If that were the case, you could take essentially any proof of the Pythagorean Theorem, relabel/rewrite everything using sines and cosines, and voila you now have a proof of the Pythagorean Theorem using trig. That is obviously not what this thread is about or what these girls did.
Perhaps it is not completely clear what is “allowed”. I feel silly talking about a hypothetical proof I have not supplied (to be clear once more, I am not referring to whatever the girls in the OP did), but suppose somewhere I use the double-angle formula for sines, for example. Not trigonometric? Or too close to dancing around simply proving the Pythagorean identity?

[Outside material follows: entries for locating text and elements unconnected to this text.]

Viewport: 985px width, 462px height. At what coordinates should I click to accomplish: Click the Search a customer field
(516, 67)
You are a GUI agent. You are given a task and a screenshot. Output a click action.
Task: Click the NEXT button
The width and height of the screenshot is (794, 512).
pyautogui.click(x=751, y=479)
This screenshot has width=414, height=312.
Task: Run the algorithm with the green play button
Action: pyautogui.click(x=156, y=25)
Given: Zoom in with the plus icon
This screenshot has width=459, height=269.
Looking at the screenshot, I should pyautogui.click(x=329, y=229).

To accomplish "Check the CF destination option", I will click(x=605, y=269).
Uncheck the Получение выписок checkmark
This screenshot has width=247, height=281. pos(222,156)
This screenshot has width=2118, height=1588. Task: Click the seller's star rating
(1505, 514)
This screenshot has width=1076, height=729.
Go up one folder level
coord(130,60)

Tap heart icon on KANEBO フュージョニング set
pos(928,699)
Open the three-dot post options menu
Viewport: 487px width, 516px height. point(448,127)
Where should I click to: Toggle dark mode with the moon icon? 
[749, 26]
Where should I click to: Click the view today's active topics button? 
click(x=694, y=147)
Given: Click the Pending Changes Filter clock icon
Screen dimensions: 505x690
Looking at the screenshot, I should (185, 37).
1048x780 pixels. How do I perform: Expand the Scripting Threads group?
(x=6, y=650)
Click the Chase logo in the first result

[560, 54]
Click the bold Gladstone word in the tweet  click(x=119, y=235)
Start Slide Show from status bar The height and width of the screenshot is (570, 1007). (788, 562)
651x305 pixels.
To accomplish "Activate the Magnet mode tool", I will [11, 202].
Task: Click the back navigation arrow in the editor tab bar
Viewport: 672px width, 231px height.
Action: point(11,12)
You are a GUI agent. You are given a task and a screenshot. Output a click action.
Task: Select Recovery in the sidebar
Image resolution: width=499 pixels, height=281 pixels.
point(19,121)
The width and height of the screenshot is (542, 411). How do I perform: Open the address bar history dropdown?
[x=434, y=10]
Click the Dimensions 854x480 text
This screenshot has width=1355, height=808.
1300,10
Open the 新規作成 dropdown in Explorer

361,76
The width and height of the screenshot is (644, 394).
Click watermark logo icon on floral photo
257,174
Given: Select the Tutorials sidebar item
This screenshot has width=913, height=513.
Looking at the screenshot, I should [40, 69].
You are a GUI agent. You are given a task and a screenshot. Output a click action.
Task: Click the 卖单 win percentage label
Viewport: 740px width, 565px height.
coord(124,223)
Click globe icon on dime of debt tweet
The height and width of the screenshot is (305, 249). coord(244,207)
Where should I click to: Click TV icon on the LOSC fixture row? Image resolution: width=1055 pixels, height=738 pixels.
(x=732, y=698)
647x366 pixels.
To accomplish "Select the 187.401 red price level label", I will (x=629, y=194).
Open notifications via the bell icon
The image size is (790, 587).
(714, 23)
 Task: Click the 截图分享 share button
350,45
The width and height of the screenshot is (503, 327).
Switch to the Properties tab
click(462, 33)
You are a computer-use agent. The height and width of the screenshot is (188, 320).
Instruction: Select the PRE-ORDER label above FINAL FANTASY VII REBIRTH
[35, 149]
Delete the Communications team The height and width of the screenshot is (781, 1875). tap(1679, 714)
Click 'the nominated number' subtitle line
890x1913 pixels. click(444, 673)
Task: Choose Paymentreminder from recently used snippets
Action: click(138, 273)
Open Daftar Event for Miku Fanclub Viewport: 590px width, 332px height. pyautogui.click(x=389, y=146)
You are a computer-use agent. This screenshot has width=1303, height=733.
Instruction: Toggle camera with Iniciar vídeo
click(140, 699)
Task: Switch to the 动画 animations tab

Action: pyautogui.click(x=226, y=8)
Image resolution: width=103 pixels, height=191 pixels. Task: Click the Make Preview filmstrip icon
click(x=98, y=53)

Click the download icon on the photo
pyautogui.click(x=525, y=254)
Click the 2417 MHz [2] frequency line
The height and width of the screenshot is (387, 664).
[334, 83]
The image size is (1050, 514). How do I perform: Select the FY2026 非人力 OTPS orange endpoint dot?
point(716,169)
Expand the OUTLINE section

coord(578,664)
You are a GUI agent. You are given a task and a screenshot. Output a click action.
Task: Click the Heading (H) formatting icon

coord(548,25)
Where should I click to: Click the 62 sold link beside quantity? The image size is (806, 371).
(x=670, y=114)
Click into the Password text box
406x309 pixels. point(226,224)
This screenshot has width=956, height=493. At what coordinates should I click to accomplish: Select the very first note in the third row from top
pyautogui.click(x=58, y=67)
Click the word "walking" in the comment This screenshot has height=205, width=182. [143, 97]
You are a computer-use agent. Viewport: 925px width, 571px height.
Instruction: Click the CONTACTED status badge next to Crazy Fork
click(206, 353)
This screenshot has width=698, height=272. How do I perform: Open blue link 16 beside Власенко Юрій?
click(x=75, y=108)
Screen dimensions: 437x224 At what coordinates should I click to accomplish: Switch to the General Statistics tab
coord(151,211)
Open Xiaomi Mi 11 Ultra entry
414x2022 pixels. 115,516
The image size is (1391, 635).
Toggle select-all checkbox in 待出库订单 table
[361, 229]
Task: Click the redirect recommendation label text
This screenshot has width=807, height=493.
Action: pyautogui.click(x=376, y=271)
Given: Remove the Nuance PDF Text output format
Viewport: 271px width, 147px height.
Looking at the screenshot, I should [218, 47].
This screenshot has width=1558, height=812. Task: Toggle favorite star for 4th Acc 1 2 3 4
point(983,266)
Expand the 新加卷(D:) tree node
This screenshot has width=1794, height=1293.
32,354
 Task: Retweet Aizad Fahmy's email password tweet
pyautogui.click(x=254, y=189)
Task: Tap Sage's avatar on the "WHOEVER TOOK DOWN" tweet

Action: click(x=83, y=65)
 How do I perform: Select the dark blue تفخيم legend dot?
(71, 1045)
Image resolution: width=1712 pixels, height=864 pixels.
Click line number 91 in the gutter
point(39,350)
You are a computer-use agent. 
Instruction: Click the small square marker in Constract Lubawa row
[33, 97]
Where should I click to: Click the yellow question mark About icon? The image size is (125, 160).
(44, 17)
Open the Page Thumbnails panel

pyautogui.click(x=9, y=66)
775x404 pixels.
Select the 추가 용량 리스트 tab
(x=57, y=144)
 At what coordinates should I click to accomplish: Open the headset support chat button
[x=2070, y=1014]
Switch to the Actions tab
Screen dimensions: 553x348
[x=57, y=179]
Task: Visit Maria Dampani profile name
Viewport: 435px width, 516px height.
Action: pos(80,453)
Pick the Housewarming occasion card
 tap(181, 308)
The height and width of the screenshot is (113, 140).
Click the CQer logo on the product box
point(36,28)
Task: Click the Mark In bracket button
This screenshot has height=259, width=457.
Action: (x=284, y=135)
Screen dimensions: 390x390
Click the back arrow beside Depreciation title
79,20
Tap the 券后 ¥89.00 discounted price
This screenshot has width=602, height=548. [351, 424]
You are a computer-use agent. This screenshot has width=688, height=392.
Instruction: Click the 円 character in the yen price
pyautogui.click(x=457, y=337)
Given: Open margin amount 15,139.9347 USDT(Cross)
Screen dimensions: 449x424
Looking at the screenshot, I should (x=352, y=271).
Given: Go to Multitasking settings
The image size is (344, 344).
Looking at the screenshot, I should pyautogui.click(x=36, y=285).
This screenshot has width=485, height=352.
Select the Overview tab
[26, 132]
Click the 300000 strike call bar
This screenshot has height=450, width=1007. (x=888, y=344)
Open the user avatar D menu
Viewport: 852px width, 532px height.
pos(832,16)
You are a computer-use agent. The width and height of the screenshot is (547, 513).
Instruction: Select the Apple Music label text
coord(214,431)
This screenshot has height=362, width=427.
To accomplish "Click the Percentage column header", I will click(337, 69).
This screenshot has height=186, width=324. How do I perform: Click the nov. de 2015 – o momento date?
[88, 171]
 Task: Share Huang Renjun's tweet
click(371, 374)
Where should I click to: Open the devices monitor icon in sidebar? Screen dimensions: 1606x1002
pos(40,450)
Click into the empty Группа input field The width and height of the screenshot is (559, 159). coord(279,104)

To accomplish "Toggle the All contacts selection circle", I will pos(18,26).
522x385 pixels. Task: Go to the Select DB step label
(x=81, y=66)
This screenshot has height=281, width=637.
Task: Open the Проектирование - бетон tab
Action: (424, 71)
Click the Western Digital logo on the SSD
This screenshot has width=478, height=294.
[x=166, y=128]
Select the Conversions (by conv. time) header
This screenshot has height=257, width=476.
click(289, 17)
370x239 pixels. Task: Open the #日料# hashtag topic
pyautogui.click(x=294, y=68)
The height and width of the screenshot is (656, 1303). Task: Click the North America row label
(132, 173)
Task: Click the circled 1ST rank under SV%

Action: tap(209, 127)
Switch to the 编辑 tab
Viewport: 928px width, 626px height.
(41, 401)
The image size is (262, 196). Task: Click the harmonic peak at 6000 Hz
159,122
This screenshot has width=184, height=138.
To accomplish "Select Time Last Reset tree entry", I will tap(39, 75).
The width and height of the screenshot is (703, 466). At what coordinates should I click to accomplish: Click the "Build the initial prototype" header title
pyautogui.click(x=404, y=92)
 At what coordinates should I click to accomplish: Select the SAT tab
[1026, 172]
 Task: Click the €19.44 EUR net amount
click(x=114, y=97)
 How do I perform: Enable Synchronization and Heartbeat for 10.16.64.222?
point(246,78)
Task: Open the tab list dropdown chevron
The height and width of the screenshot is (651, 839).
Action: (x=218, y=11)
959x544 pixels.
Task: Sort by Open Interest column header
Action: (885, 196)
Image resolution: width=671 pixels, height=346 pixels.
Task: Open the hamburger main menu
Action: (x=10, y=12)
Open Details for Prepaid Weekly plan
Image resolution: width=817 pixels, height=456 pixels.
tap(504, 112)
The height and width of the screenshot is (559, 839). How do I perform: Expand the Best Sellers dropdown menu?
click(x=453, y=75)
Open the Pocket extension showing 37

It is crystal clear what is allowed. Anything that is independent of the Pythagorean Theorem. It is also required that some fundamental result of trigonometry be used.
These girls used the the Law of Sines which is definitely trigonometry (despite @Francis_Vaughan 's somewhat weird objection). Furthermore it is well known that the Law of Sines is independent of the Pythagorean Theorem. On top of that, these girls show that the Law of Sines does not depend on the Pythagorean Theorem as part of their presentation.
I provide a proof in post 52. It is an extremely well known exercise in manipulation of power series. It isn’t, however, a way to prove the Pythagorean Theorem without using trig for reasons I have laid out in previous posts.
The double angle formula for sines is inarguably a fundamental result of trigonometry and it can be proved independent of the Pythagorean Theorem (cite provided upon request). Thus, if you can prove any formulation of the Pythagorean Theorem using the double angle formula for sines you have indeed provided a trigonometric proof of the Pythagorean Theorem.
I just realized that in the proof I supplied above using the law of sines, you can use the double angle formula for sines at the exact same step with extremely minimal changes.
I typed “trigonometric proof of the Pythagorean theorem” into a search engine, and literally the first PDF argued (AFAIK not originally, either) something like: start with
\begin{align}
\cos y &=\\
&= \cos\bigl(x-(x-y)\bigr) \\
&= \cos x \cos(x-y) + \sin x \sin(x-y) \\
&= \cos x (\cos x \cos y + \sin x \sin y) + \sin x (\sin x \cos y - \sin y \cos x) \\ &= \cos y \cdot (\cos^2x+\sin^2x).
\end{align}